The reader system for decoding the microbiome is built, ready for the first test runs. The bacteria of interest are partially available in culture. Brain imaging and biochemical control as a readout of the efficacy of administrated probiotics is advancing in parallel, ready in time for a first assessment of the underlying hypothesis: modulating the microbiome may entail a delay of neurodegenerative disorders. The automated microscopy reader exploits DNA mapping technology and offers longer read lengths while forgoing the need for complex library preparation and amplification, compared to state of the art 16s RNA sequencing. To fully enable mapping-based metagenomics, sensitivity, and specificity of DNA map analysis and identification need to be improved. Using detailed simulations and experimental data, we first demonstrate how fluorescence imaging of surface stretched, sequence specifically labeled DNA fragments can yield highly sensitive identification of targets. Second, a new analysis technique is introduced to increase specificity of the analysis, allowing even closely related species to be unambiguously resolved. Ultimately, the present project will open new horizons in biomedical diagnostics and personalized medicine through the marketing of these technologies and therapeutic concepts.

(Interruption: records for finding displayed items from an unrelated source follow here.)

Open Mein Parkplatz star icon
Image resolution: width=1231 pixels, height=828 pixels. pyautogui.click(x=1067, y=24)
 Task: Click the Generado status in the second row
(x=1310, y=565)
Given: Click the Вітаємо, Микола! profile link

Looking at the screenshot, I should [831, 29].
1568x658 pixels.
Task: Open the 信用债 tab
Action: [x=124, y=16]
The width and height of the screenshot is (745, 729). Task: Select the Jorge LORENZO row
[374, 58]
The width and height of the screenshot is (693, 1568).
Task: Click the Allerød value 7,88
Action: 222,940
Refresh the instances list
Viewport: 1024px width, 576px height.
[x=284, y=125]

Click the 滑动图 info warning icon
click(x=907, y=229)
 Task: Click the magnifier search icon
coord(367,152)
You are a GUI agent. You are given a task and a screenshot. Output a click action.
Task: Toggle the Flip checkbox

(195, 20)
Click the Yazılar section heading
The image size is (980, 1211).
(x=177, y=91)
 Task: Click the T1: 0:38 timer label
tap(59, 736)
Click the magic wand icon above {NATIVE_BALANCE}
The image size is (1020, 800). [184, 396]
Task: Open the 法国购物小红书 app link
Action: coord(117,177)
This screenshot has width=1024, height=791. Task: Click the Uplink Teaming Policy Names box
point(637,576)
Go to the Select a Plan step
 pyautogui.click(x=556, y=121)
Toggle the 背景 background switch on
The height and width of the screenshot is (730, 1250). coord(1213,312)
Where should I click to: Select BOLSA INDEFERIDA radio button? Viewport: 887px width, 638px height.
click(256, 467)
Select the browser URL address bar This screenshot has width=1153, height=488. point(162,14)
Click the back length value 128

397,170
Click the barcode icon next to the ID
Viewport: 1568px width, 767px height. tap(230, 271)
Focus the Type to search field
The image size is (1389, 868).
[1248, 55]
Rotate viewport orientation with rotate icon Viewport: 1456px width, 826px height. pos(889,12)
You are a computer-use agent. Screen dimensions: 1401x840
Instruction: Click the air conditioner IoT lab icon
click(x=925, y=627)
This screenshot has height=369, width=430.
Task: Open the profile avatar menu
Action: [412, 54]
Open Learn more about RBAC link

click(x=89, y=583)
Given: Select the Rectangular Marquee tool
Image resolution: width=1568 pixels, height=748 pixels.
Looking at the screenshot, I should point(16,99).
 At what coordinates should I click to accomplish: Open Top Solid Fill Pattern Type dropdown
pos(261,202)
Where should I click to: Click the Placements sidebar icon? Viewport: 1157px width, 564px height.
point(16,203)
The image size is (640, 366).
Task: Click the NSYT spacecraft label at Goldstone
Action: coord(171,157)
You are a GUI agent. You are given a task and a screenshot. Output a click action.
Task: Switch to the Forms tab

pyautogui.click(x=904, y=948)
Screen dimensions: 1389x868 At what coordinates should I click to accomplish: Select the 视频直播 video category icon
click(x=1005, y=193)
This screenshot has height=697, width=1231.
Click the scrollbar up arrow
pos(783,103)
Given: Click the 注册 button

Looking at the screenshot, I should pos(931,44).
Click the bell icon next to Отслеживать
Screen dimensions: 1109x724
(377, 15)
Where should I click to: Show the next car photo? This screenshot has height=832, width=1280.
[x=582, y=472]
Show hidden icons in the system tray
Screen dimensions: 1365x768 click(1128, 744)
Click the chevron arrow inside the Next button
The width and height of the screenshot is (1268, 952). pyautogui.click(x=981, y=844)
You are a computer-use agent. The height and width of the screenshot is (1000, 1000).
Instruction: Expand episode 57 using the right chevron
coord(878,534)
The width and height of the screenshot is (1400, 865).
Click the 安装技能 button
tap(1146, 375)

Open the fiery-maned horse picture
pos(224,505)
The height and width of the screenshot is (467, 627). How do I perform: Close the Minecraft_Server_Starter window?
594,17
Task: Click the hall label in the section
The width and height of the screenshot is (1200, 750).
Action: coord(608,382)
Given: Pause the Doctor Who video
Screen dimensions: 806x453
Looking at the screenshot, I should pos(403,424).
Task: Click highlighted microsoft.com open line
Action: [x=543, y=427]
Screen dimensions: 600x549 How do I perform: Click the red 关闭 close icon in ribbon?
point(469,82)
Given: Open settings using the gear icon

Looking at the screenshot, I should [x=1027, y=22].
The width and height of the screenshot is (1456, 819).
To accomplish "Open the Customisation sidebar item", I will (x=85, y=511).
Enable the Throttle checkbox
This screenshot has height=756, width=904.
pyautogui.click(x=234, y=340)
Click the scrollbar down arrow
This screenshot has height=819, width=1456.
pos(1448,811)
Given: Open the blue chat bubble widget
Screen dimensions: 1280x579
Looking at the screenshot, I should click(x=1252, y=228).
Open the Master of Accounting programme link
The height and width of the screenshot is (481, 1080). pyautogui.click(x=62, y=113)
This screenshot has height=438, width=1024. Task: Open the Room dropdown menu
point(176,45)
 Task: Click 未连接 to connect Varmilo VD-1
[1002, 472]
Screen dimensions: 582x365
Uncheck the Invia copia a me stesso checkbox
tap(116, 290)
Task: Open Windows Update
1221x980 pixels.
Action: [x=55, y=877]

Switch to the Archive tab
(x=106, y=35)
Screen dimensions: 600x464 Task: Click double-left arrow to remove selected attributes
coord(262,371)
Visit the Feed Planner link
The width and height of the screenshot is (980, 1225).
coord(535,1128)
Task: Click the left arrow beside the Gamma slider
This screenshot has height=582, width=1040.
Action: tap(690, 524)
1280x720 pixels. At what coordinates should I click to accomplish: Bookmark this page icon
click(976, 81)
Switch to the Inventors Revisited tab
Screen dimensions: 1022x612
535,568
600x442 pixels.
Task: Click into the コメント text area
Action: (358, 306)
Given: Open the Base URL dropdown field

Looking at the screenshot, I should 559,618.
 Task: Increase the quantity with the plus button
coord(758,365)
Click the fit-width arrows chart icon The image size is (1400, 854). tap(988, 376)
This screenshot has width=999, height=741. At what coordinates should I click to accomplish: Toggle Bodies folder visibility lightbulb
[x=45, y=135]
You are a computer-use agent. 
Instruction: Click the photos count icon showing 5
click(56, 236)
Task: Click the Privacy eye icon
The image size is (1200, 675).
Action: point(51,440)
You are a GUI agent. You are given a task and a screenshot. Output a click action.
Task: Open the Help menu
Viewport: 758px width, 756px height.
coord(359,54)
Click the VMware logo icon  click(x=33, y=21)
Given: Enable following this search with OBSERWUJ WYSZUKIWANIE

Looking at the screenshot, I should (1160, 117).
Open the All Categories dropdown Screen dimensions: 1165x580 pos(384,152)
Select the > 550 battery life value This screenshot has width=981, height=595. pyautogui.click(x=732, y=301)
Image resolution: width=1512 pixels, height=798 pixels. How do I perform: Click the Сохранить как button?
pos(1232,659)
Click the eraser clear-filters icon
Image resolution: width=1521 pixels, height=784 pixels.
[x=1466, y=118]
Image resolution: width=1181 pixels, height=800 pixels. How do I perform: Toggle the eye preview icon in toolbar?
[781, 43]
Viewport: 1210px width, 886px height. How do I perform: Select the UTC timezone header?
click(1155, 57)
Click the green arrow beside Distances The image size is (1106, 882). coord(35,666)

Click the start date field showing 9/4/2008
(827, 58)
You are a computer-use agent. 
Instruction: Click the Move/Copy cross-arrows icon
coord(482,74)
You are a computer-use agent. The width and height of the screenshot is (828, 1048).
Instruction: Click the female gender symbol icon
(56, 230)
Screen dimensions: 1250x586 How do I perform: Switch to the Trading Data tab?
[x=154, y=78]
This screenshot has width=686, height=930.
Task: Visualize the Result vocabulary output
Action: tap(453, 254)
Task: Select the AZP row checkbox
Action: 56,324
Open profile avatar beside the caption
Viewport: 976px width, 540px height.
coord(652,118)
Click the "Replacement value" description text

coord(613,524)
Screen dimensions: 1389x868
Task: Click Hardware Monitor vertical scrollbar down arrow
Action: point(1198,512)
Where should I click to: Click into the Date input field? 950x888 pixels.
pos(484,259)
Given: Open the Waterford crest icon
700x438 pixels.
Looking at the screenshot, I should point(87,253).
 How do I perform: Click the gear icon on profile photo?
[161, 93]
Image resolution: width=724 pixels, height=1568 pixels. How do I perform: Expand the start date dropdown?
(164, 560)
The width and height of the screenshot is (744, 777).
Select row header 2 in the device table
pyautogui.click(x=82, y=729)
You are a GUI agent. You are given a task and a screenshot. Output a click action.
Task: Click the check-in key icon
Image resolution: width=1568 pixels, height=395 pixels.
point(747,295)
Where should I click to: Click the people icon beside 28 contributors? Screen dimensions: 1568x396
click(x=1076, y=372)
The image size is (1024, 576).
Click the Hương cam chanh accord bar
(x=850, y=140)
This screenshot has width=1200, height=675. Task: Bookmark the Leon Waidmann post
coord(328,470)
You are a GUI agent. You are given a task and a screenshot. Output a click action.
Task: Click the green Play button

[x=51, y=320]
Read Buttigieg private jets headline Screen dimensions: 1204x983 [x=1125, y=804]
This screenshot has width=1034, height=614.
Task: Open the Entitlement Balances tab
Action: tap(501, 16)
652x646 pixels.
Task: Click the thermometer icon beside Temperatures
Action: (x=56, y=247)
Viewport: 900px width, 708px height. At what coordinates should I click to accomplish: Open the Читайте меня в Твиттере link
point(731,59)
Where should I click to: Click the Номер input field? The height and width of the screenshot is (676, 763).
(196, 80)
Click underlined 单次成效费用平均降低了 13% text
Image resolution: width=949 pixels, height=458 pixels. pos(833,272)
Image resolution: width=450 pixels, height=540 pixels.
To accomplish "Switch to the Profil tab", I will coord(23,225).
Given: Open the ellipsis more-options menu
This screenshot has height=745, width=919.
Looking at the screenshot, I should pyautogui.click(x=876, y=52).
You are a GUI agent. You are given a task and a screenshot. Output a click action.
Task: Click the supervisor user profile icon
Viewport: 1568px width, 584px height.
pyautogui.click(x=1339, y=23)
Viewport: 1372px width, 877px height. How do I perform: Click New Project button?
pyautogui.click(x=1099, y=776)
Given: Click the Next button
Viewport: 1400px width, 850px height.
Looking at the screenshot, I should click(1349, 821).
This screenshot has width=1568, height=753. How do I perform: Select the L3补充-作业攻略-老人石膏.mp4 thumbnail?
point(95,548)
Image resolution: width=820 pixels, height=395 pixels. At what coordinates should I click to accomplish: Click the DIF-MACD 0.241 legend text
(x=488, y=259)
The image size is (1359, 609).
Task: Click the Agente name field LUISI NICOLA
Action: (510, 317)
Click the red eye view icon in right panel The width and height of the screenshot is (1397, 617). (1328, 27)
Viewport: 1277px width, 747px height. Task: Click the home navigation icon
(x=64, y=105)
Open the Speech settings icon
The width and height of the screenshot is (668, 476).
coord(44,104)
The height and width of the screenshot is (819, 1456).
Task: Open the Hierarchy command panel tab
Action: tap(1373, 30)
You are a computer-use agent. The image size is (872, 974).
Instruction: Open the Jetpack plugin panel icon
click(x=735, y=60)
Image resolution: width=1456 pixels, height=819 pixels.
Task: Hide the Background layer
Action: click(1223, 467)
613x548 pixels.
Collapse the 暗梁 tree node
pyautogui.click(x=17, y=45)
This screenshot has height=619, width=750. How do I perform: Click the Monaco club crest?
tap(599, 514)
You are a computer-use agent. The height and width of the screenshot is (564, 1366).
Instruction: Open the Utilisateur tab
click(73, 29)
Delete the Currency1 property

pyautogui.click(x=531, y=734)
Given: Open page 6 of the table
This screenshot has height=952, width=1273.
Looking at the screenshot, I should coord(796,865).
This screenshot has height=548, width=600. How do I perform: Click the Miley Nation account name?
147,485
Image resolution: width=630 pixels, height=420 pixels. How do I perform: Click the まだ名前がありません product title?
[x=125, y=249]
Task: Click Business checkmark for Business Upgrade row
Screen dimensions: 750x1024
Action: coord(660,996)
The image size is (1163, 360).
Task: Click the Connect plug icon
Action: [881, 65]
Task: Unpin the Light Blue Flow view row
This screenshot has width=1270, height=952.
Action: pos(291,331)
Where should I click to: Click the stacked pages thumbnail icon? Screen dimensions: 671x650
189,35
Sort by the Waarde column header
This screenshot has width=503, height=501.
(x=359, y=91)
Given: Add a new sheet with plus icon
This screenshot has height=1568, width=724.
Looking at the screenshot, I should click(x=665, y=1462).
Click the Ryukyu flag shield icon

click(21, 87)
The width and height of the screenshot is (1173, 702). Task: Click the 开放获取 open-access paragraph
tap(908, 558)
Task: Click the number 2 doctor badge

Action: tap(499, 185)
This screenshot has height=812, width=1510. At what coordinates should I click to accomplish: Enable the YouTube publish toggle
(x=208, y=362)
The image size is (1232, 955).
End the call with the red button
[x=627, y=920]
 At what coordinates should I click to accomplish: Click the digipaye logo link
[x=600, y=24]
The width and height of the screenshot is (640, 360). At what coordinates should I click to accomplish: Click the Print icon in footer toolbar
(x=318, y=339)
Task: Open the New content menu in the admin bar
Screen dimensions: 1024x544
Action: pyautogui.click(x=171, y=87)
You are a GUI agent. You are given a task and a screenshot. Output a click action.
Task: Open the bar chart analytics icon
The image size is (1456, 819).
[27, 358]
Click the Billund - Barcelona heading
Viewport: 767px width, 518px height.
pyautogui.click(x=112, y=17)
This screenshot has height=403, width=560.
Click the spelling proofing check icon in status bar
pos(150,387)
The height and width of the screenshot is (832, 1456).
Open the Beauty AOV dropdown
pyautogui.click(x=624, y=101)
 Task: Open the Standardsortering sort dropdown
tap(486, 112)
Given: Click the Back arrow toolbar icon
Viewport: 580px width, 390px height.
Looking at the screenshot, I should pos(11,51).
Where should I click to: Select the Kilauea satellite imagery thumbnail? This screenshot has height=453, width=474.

AD risk factors, the influence of the microbiota diversity on the progression of the AD pathology behavioral tests are in conventional and gnotobiotic environment Additionally as a part of longitudinal tests we traced metabolites using untargeted mass spectrometry, in parallel we performed histological assessment of the AD pathology in 16, 32 and 42 week-old mice in combination with. ELISA quantification of amyloid-beta 42. Lastly, we complemented our findings with targeted analysis of short-chain fatty acids and bile acids in brain and cecum samples from EPFL and Bern mice. To increase the throughput, sensitivity and speed up project metagenomics, we have developed a compact reader.